La chlorophylle a permet de décrire la biomasse des organismes photo-autotrophes. Le rapport entre COP et Chl a constitue un indicateur de la part relative des photo-autotrophes au sein du pool de COP. Les valeurs sont très variables d’un environnement à un autre. Une MOP présentant un rapport COP/Chl a < 200 g.g-1 (valeur seuil dans la suite du manuscrit) est considérée comme dominée par la présence d’un matériel d’origine majoritairement autotrophe (en particulier phytoplancton) ; pour un rapport COP/Chl a > 200 g.g-1, la MOP est dominée par du matériel détritique et/ou par les hétérotrophes (Cifuentes et al., 1988). Dans la partie amont (Pk 30) de l’estuaire halin de la Gironde, les valeurs de ce rapport peuvent être supérieures à 10000 g.g-1 (Savoye et al., 2012).

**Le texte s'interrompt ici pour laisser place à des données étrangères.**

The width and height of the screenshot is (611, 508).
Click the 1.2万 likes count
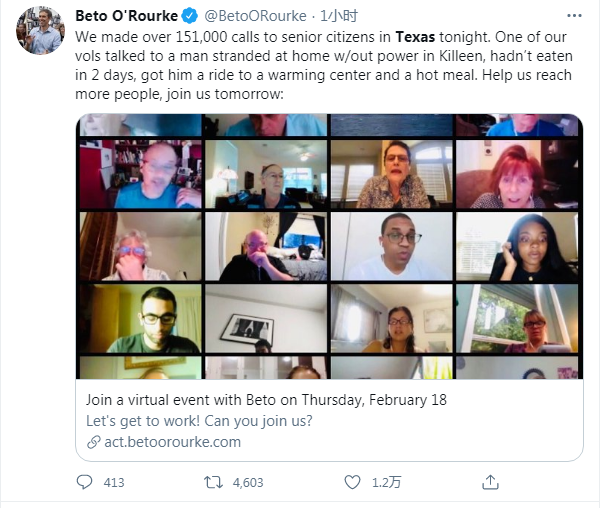click(x=387, y=482)
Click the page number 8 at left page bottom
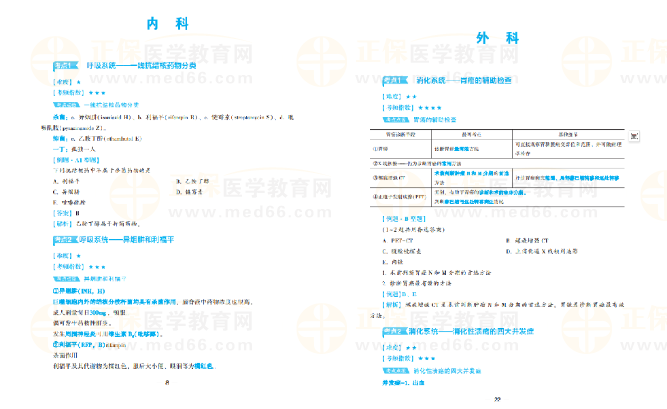This screenshot has height=409, width=667. pos(168,381)
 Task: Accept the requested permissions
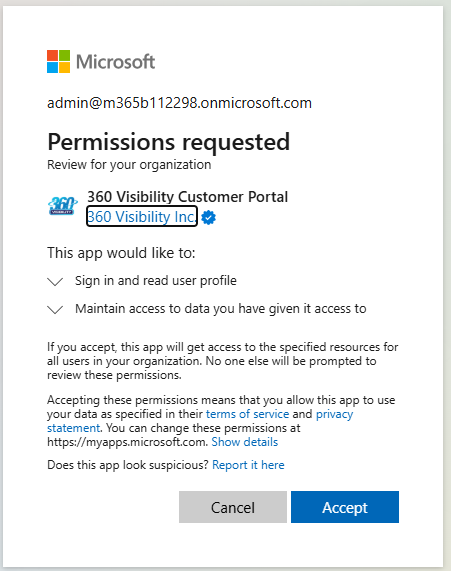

Le rapport des concentrations COP/NOP permet de préciser différentes sources de MOP, car le pourcentage de COP et NOP n’est pas le même dans chaque type de MOP : le matériel terrigène a une valeur différente du matériel planctonique (respectivement, C/N > 12 mol.mol-1 et < 10 mol.mol-1). Dans cette étude, le rapport de Redfield (6,6 mol.mol-1, Redfield et al., 1963) étant celui correspondant au phytoplancton, a été utilisé afin de discriminer le matériel hétérotrophe (< 6,6 mol.mol-1) du matériel autotrophe (> 6,6 mol.mol-1).